The unprecedented fervor seen in an open debate over draft amendments to the current Marriage Law mirrors the enhanced legal awareness of the Chinese public, according to a senior legislative official.
"It seems to me that people, in both urban and rural areas, no longer view the law as a matter only for government departments or legal professors to discuss,'' said Wang Shengming, director of the civil legislation office with the Legal Affairs Commission of the National People's Congress (NPC) Standing Committee, China's top legislative body.
"Ordinary people are playing an increasingly active role in revising laws because they now realize what a large stake they have in them,'' he added.
Wang based his judgment on the warm response his commission received following a call for public opinion on draft amendments to the Marriage Law.
Subjects like bigamy, freedom to divorce, the allocation of family properties and domestic violence have all triggered heated debates since legislators decided to revise the Marriage Law in 1995.
Senior legislators released the Draft Amendments for nationwide, public comment and scrutiny on January 11.
Wang's commission, responsible for collecting views on the draft amendments, had received 3,829 separate comments from the public by February 28, the deadline for the submission of proposals on the revision of the law.
The public views submitted to the NPC touch on various aspects of the Amendments -- from the title itself to possible marital problems that could result from artificial insemination.
Contributors emerged from almost all walks of life, including college students, soldiers, farmers, civil servants, judges and retired people, their ages ranging from 13 to 90.
"I have never seen a revision of a law attract as much attention as the amendment to the Marriage Law did,'' Wang said.
"Everyone wanted his or her voice heard because the stipulations of the law are closely linked to everyday life,'' he added.

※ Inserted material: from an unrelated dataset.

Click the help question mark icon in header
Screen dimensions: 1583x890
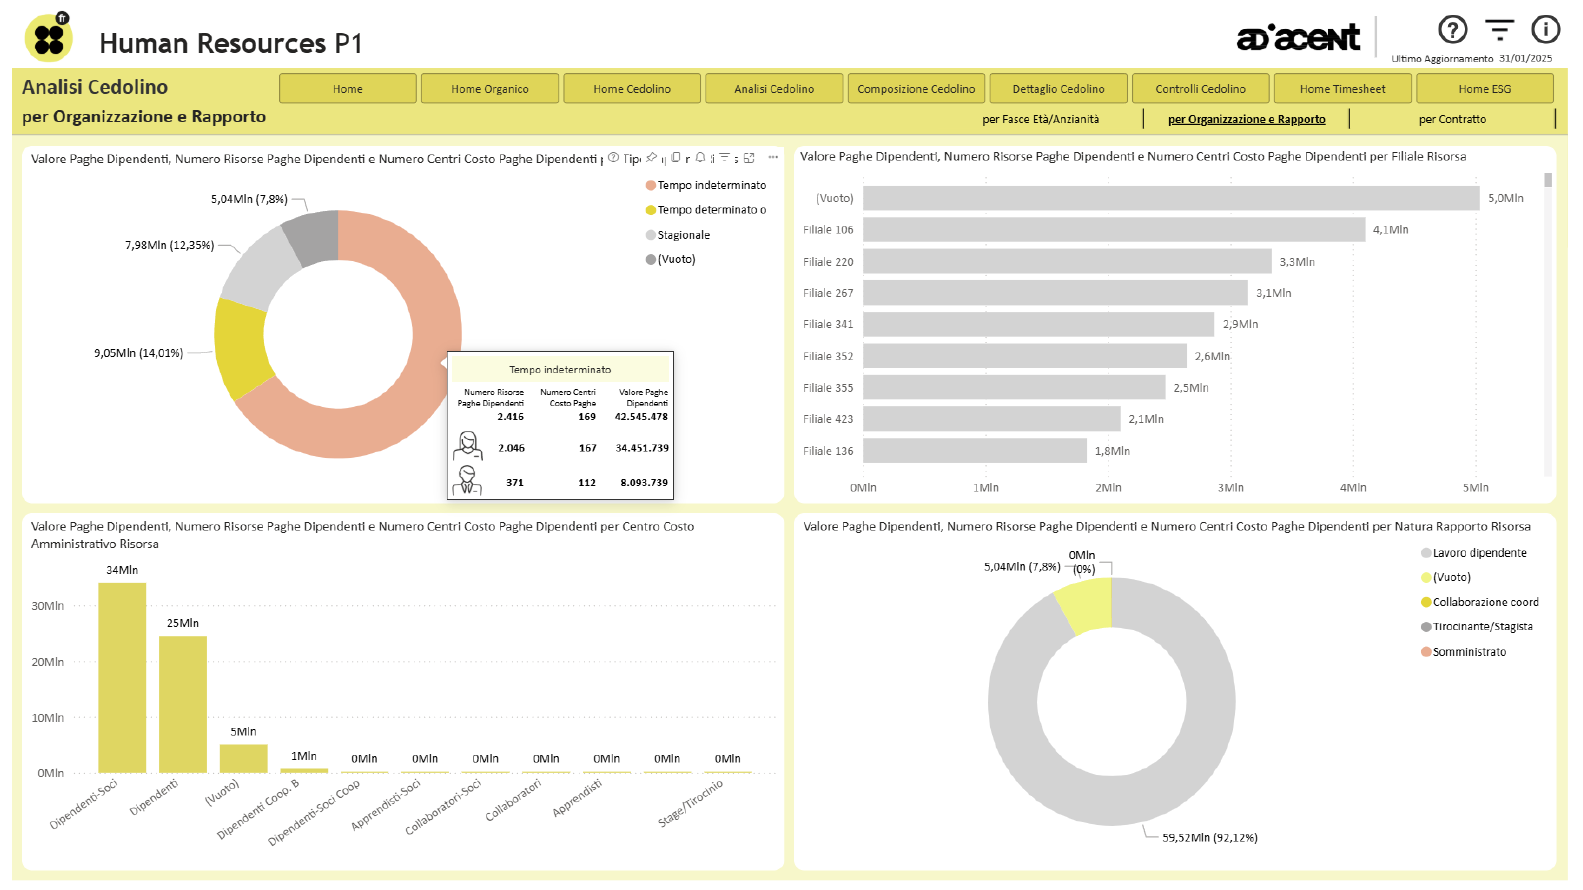pos(1452,30)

The Draft Amendments do not only handle issues of marriage, as its title suggests, but also touch on many rights and obligations of family life.

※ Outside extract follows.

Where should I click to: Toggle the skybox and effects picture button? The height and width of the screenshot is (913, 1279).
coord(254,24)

The Draft Amendments were first reviewed by senior legislators in October of last year.
To encourage a more comprehensive debate, lawmakers organized a plenary meeting to discuss the Draft Amendments last December, during their second round of deliberation.

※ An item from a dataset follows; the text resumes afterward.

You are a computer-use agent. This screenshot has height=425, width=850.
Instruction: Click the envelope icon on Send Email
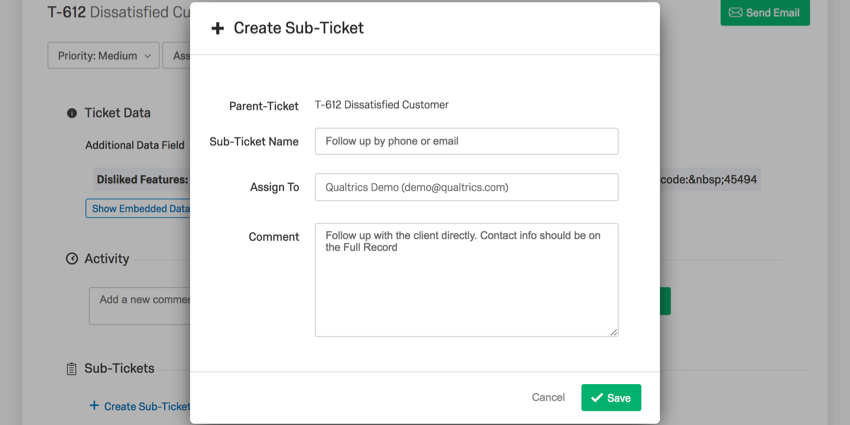pyautogui.click(x=735, y=12)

The 21st session of the NPC Standing Committee, to be held at the end of this month, is expected to vote on the Draft Amendments to the Marriage Law.
Wang's commission is now busy sorting out the public views to work out a new draft for the senior legislators to review in their third round of deliberations.
Draft laws or amendments to laws are usually passed by legislators after three readings, according to the Law on Legislative Procedure.